The Story

Skip to the problem if you don't want to hear the schpiel.

So I've been the TA for a linear algebra class this Spring 2003. A few exams I've seen recently had questions that asked students to find eigenvalues and an eigenbasis for a symmetric three-by-three matrix.

It's always a challenge to devise exam questions or sample problems for lecture where the arithmetic doesn't get in the way of the concepts. Unfortunately for the students this semester, disaster struck, and it happened that they had great difficulty with arithmetic on the exam questions. This, of course, obfuscated the knowledge they had that they were trying to demonstrate.

I started thinking about how to structure the eigenvalue/eigenvector problem to be interesting and challenging, but so that the arithmetic in the calculations wasn't too overwhelming or error-prone.

Challenge: find a symmetric problem with repeated eigenvalue so as to require the student to demonstrate the Gram-Schmidt process (when the explicit computation of the matrices in the factorization A = S D S^(-1) are required). Of course it should have integer entries. It shouldn't be too large or too small: a three-by-three will do. A diagonal matrix would be far too easy. A matrix with zeros in two off-diagonal positions would also be too easy: one eigenvalue is immediately apparent and has one of the standard basis vectors as its corresponding eigenvector; the computations for the rest reduces to the two-by-two case. This brings us to the tridiagonal case: one zero in an off-diagonal position (any matrix with one off-diagonal zero is similar to a tridiagonal through a permutation).

I've done some searching (see below), and I haven't been able to find any (true) tridiagonals with integer entries and integer eigenvalues (with a repeat).

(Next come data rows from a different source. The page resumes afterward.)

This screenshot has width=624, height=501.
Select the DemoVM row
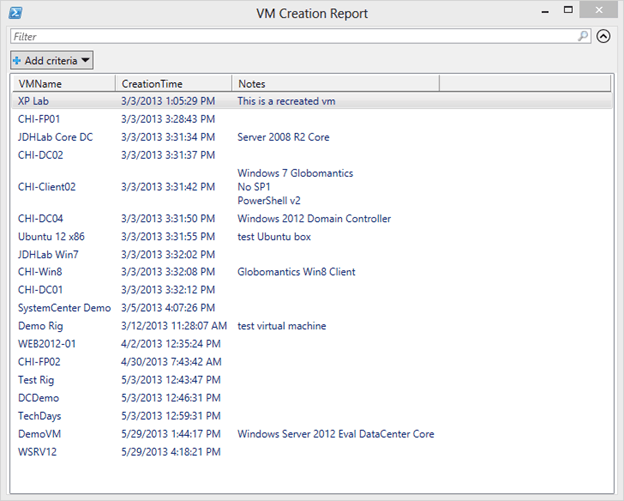click(312, 434)
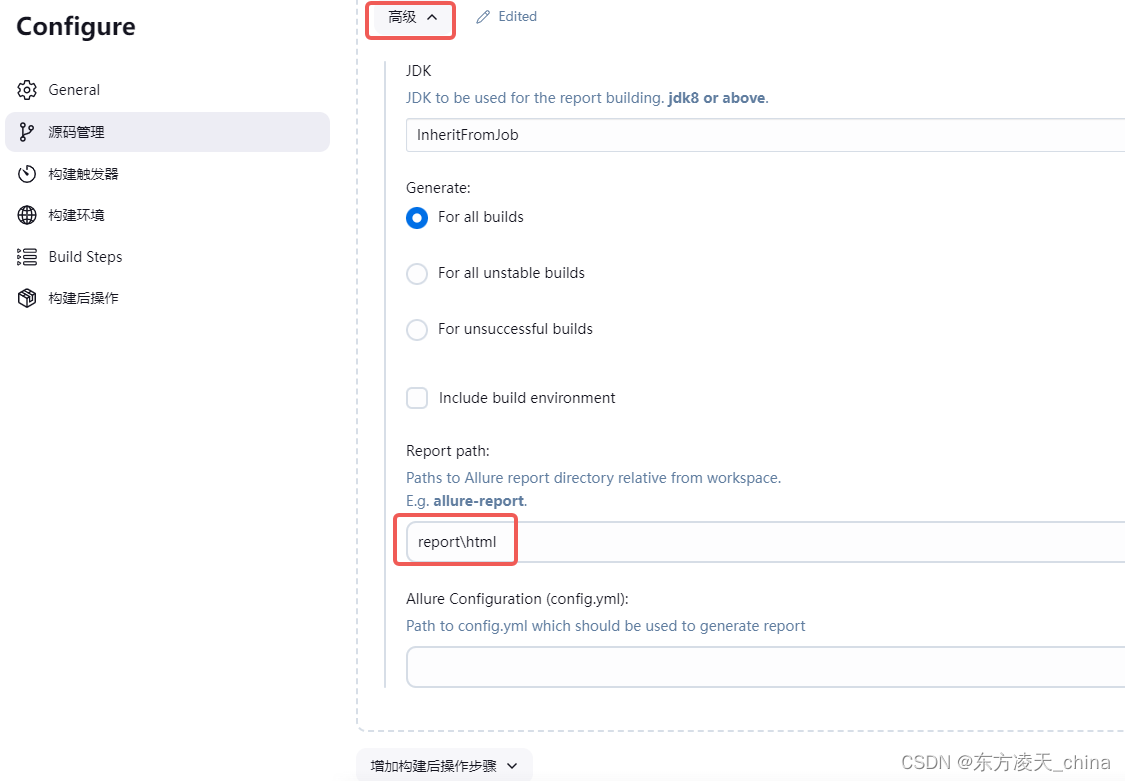1125x781 pixels.
Task: Select the Build Steps list icon
Action: tap(26, 256)
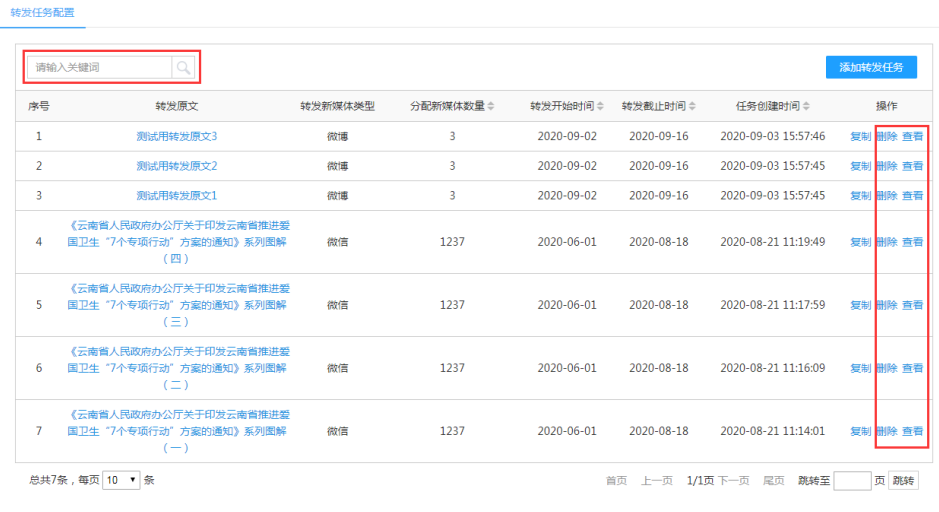Open 测试用转发原文3 link
The width and height of the screenshot is (939, 512).
coord(177,136)
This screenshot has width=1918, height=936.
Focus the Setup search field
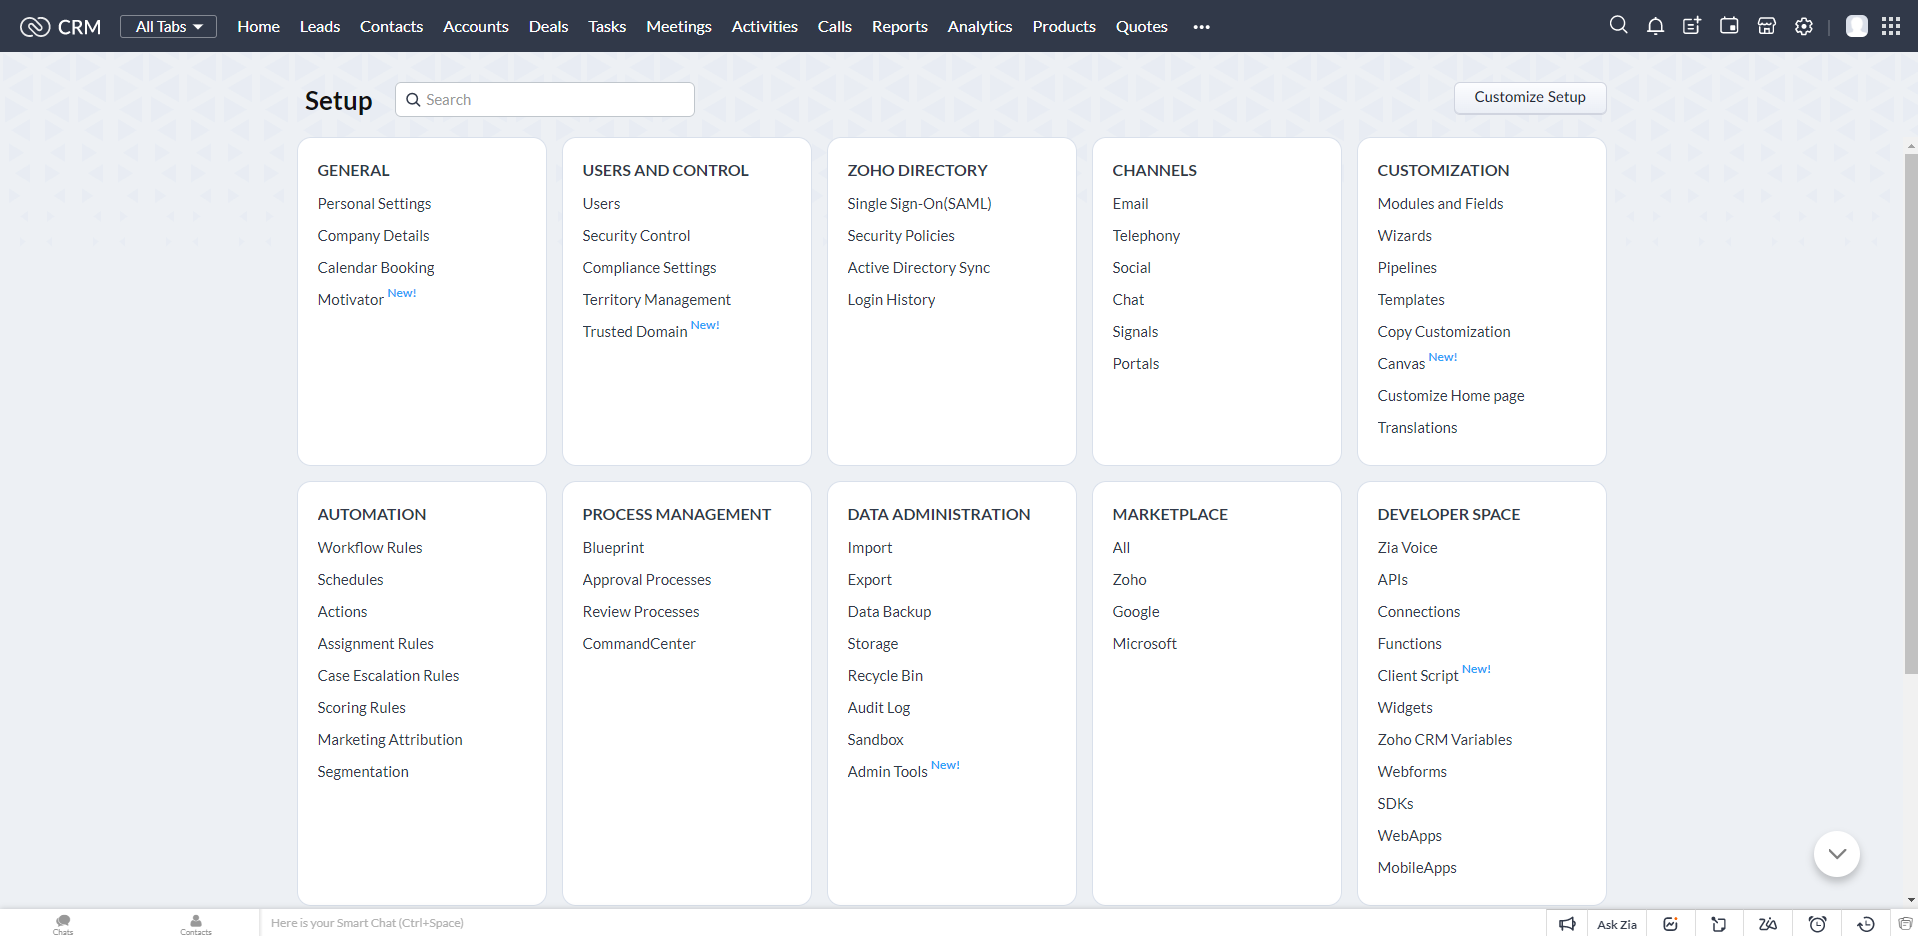point(555,100)
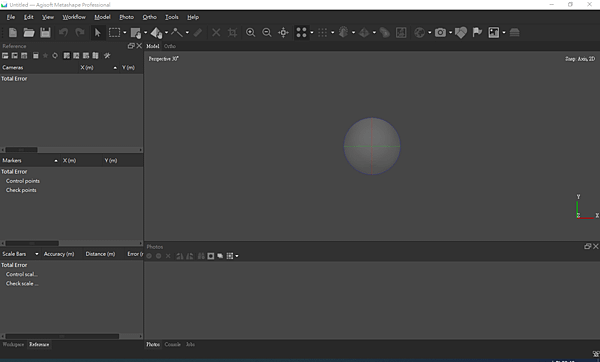Viewport: 600px width, 362px height.
Task: Zoom out with the magnifier minus icon
Action: (x=267, y=33)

Along the lines of related problems, with a "1" on any off-diagonal, using row reduction to compute det(A - lambda I) becomes much easier. I think that was the intent of the author of the problem that motivated this page (though I can only speculate). The exam problem was:
1 2 -1
2 -2 2
-1 2 1
but the students who attacked it more directly often had problems with arithmetic and root-finding. Another exam problem that I think had more success was:
-1 2 2
2 -1 2
2 2 -1

See also problem two.

The Problem

The challenge is to find a three-by-three, symmetric, tridiagonal matrix with integer entries. No off-diagonal entry (other than the corner entries) may be zero. The eigenvales must also be integers, and there must be at least one repeat (there must be an eigenvalue with multiplicity greater than one).

Three entries on the main diagonal, two entries on the off-diagonal, and two eigenvalues makes for seven degrees of freedom. They're related, of course; an analysis to reduce the dimensions of the search using only integer arithmetic gives four DOFs. I wrote some code to search this space; it came up empty for matrices with small entries (about less than 100).

If you can find an example, or a proof that there isn't such an example, I'd really appreciate hearing about it. I've ignored the eigenvectors; perhaps looking at the algebraic character of the eigenvectors might help.

Another Problem

Find a non-tridiagonal, symmetric, three-by-three matrix with a repeated eigenvalue for which the arithmetic isn't so error-prone.

It recently occured to me that it might be possible to generate non-symmetric, three-by-three, tridiagonal matrices by picking an appropriate S and D, so that S has a unit determinant and A = S D S^(-1) is tridiagonal. However, this would negate the utility for the student to perform the Gram-Schmidt process if S^(-1) is asked for.